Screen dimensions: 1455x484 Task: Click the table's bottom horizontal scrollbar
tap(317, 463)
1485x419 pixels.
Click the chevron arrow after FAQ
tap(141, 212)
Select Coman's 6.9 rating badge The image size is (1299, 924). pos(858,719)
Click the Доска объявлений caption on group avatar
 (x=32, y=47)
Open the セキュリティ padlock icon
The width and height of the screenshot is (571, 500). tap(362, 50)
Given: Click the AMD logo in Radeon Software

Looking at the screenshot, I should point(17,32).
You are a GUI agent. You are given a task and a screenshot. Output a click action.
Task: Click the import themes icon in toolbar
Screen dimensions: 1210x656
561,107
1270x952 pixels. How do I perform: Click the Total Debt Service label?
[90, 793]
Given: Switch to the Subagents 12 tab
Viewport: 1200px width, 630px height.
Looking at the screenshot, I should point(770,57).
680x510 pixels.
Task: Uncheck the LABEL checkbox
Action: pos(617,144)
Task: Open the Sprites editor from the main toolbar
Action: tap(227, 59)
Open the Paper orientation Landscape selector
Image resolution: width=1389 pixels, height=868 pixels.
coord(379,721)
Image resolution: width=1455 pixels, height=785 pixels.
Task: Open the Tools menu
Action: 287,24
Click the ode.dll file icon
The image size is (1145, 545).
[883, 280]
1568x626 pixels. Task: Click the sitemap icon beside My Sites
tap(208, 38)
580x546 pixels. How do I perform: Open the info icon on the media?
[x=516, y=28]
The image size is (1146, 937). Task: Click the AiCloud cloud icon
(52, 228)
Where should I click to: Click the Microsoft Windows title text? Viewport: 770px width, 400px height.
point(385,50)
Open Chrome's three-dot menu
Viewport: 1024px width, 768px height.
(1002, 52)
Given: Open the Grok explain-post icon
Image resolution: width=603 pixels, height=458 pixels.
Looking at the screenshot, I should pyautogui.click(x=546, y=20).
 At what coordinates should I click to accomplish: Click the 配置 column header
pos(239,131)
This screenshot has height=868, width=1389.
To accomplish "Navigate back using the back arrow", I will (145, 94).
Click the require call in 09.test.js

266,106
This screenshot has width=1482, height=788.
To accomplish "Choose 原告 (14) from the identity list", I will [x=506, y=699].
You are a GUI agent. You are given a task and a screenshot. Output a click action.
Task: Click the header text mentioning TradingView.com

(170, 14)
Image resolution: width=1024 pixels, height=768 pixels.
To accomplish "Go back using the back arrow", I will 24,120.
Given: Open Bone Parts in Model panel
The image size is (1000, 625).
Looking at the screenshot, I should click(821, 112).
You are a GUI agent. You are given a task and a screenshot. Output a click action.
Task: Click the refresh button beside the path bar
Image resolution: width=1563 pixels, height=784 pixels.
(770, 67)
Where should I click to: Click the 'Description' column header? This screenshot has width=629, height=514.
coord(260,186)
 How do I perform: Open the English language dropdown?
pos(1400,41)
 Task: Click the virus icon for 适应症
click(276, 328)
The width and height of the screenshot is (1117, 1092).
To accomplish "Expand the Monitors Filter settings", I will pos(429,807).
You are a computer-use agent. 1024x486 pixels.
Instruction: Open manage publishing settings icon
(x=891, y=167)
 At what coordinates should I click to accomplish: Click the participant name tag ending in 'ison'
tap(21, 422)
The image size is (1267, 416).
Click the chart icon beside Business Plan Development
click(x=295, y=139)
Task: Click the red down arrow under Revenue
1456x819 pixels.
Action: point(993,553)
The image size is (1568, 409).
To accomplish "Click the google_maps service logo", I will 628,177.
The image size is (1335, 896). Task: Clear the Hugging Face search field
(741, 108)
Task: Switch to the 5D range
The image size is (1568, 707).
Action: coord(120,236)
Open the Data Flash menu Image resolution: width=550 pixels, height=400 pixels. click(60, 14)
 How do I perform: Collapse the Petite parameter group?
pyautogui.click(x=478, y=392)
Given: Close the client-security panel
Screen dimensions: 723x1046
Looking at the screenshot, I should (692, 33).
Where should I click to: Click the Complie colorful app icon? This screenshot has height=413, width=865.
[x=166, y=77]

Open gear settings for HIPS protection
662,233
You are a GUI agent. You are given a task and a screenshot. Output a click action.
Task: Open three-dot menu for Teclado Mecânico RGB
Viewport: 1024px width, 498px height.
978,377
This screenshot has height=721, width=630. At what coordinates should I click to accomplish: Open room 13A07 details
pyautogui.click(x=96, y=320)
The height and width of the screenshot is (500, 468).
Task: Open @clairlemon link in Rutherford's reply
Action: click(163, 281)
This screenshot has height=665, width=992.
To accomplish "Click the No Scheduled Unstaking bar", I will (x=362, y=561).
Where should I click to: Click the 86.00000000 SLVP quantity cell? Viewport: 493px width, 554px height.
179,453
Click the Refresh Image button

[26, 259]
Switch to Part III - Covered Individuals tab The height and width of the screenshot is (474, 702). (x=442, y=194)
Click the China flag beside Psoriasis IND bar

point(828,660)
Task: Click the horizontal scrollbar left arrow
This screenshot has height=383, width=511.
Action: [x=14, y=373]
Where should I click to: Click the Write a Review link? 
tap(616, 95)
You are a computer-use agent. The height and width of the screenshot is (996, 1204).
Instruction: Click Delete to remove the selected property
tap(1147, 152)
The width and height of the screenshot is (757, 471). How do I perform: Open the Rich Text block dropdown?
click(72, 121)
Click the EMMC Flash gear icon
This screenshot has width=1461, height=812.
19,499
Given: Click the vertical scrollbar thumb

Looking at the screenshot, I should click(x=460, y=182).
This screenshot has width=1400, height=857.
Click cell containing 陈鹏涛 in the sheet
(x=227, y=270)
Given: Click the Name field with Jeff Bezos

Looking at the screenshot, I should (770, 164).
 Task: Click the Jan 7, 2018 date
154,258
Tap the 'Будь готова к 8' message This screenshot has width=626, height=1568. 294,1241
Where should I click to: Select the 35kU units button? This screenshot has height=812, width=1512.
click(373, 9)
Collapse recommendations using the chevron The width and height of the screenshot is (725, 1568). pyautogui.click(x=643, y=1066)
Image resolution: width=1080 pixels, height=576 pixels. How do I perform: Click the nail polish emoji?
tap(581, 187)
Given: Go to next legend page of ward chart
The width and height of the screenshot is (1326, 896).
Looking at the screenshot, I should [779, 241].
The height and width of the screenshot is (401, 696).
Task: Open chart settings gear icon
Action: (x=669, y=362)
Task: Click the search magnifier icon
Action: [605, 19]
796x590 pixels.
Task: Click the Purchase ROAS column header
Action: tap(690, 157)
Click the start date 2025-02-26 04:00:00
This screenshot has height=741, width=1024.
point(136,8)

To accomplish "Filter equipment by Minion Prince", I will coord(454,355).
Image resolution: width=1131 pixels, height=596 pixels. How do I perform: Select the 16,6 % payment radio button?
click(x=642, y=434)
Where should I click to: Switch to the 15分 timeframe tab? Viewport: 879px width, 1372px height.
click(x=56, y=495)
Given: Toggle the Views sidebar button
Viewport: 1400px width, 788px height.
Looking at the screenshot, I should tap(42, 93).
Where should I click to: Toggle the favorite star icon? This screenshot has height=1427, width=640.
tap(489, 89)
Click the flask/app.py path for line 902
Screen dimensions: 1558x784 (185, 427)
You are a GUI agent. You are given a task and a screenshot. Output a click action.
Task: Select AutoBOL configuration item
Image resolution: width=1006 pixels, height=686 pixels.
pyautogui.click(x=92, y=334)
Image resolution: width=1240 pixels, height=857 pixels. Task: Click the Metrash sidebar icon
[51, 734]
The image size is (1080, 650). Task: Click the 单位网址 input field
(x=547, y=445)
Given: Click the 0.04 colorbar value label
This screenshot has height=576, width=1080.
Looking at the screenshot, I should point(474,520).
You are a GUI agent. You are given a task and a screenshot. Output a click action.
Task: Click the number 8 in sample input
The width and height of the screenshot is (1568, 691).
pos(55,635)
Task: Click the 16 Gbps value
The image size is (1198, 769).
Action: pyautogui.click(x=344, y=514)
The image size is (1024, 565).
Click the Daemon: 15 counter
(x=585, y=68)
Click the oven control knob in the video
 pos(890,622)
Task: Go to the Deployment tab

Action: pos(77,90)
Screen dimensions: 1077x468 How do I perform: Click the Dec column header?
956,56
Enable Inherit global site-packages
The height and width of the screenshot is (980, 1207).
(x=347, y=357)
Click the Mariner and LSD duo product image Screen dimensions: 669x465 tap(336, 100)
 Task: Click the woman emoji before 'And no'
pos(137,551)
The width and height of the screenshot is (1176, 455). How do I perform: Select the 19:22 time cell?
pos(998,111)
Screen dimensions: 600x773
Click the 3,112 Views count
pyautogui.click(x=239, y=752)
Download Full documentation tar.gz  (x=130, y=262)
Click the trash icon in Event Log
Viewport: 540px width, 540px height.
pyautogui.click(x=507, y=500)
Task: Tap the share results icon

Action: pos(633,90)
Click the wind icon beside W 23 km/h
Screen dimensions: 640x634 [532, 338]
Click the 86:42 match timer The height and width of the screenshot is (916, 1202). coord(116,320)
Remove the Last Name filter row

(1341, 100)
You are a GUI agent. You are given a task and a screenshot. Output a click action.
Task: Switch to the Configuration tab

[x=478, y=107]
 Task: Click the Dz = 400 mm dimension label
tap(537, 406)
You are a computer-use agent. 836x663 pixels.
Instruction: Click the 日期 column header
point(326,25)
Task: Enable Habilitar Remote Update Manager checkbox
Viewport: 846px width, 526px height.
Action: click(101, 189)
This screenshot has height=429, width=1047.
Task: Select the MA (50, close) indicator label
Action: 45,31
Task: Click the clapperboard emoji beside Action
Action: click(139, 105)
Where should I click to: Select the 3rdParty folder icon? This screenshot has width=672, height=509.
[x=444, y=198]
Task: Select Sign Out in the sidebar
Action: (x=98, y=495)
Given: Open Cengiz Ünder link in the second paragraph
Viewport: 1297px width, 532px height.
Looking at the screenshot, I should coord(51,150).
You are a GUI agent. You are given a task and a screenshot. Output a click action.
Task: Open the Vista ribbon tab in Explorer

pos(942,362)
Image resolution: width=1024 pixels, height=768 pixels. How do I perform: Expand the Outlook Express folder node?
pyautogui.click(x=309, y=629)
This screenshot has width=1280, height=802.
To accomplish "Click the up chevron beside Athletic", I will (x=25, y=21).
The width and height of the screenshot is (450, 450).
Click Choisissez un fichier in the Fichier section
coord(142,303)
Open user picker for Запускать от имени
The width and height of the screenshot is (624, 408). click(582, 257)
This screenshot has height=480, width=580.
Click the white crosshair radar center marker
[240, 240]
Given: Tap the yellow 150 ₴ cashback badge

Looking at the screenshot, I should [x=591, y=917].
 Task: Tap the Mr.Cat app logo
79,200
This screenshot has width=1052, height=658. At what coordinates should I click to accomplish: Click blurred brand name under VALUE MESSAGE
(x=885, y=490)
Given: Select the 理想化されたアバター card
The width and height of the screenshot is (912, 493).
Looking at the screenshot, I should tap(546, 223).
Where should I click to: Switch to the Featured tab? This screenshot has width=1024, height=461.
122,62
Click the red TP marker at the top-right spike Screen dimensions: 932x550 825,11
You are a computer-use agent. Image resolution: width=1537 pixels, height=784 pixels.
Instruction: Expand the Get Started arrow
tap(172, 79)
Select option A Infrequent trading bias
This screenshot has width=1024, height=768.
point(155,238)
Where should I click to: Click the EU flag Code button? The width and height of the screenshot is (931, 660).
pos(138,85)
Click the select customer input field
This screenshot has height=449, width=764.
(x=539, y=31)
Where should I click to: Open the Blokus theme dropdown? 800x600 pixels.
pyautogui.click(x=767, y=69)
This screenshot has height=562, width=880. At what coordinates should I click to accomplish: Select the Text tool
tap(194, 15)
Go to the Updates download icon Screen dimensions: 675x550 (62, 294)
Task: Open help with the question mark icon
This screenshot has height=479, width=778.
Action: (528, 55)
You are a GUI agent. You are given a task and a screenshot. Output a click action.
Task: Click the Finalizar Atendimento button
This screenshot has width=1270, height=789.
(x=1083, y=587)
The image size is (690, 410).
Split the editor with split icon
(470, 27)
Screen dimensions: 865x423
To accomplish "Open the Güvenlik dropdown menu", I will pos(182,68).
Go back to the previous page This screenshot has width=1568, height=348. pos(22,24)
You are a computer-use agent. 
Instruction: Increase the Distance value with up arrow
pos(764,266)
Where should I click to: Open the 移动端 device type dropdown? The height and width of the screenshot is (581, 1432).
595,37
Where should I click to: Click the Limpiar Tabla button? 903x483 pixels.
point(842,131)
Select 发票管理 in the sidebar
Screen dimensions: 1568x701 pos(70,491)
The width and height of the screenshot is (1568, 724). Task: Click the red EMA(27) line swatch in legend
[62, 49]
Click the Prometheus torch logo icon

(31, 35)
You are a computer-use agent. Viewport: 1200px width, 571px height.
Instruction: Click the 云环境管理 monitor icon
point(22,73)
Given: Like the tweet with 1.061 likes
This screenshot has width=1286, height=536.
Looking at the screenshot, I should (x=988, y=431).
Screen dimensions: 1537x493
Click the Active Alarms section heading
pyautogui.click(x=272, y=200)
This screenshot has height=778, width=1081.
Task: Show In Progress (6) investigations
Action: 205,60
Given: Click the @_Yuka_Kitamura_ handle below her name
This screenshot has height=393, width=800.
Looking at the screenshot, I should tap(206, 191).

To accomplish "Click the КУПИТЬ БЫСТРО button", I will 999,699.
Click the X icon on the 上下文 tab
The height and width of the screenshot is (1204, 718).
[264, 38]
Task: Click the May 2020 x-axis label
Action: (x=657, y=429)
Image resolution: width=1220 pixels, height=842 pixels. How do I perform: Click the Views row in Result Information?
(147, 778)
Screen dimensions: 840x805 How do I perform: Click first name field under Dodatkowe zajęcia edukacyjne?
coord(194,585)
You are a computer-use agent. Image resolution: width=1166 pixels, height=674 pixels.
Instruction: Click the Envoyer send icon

━━━━━━━━━━━━━━━━━━━━━━━━━━━━━━

Your objective: Given the data above, transcribe exactly the lines from the one containing "How do I perform: Open the English" down to the one containing "Given: Close the client-security panel", and no others.

Worked solution:
 How do I perform: Open the English language dropdown?
pos(1400,41)
 Task: Click the virus icon for 适应症
click(276, 328)
The width and height of the screenshot is (1117, 1092).
To accomplish "Expand the Monitors Filter settings", I will pos(429,807).
You are a computer-use agent. 1024x486 pixels.
Instruction: Open manage publishing settings icon
(x=891, y=167)
 At what coordinates should I click to accomplish: Click the participant name tag ending in 'ison'
tap(21, 422)
The image size is (1267, 416).
Click the chart icon beside Business Plan Development
click(x=295, y=139)
Task: Click the red down arrow under Revenue
1456x819 pixels.
Action: point(993,553)
The image size is (1568, 409).
To accomplish "Click the google_maps service logo", I will 628,177.
The image size is (1335, 896). Task: Clear the Hugging Face search field
(741, 108)
Task: Switch to the 5D range
The image size is (1568, 707).
Action: coord(120,236)
Open the Data Flash menu Image resolution: width=550 pixels, height=400 pixels. click(60, 14)
 How do I perform: Collapse the Petite parameter group?
pyautogui.click(x=478, y=392)
Given: Close the client-security panel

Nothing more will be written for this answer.